→ **Task description**
Whenever "label" appears in a line, please copy that line from the data.

→ **Extracted entries**
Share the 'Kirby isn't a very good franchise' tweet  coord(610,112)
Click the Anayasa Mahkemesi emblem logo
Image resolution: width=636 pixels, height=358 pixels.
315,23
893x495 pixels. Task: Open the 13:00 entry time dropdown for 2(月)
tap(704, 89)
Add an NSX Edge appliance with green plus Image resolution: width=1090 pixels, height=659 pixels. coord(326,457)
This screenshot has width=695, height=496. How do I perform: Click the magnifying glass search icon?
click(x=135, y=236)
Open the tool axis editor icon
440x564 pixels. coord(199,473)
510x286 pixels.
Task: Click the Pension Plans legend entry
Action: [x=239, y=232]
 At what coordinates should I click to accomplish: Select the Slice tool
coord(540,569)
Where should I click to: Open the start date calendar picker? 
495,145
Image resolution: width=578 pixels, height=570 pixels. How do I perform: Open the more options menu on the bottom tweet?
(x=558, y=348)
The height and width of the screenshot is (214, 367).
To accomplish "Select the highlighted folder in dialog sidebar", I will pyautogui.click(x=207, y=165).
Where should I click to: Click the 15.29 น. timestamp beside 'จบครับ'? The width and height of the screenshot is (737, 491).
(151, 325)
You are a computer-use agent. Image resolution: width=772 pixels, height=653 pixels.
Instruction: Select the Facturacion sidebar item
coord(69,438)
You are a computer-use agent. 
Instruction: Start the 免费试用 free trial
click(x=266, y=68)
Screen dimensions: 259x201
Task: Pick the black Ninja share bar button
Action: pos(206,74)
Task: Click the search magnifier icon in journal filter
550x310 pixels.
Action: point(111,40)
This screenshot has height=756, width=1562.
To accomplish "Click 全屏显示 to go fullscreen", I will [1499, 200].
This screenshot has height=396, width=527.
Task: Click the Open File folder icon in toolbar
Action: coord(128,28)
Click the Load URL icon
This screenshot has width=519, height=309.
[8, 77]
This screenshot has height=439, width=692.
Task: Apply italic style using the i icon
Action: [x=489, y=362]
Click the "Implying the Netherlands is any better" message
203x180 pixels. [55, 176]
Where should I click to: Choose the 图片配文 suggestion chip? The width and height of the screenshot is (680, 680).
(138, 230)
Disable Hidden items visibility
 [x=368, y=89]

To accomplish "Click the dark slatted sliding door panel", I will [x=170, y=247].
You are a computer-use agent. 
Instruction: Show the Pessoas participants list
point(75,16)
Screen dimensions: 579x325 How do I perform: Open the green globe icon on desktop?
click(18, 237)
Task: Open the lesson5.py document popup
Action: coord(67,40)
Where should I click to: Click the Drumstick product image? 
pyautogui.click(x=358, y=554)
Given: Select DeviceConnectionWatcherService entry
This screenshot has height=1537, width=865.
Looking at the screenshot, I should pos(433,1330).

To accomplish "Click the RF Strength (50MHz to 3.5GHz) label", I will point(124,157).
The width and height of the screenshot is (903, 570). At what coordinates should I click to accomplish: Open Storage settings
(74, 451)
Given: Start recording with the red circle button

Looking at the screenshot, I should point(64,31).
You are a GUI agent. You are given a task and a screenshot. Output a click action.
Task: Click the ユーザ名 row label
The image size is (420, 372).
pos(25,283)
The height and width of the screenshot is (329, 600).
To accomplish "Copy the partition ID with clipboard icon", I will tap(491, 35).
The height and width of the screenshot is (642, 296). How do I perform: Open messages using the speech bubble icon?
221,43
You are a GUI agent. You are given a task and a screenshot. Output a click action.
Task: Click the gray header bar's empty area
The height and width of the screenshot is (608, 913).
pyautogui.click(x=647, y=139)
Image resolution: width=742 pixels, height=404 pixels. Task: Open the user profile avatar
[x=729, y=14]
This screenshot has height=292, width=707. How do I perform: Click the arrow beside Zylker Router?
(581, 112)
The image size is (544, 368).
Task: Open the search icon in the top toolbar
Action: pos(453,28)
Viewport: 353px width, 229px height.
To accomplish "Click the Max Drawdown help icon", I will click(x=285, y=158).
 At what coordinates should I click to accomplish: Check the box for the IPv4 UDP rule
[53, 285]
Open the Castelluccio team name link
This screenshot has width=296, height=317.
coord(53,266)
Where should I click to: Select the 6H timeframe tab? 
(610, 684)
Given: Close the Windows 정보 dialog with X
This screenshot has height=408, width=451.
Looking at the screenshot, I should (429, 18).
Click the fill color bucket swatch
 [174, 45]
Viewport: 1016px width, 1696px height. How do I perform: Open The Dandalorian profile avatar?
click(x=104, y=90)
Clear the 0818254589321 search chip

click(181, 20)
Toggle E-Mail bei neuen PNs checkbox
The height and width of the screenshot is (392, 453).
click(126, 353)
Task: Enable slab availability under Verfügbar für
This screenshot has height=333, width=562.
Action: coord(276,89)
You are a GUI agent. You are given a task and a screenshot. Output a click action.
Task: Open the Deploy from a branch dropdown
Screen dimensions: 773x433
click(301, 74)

→ **Task response**
To accomplish "Click the RF Strength (50MHz to 3.5GHz) label", I will point(124,157).
Task: Click the ユーザ名 row label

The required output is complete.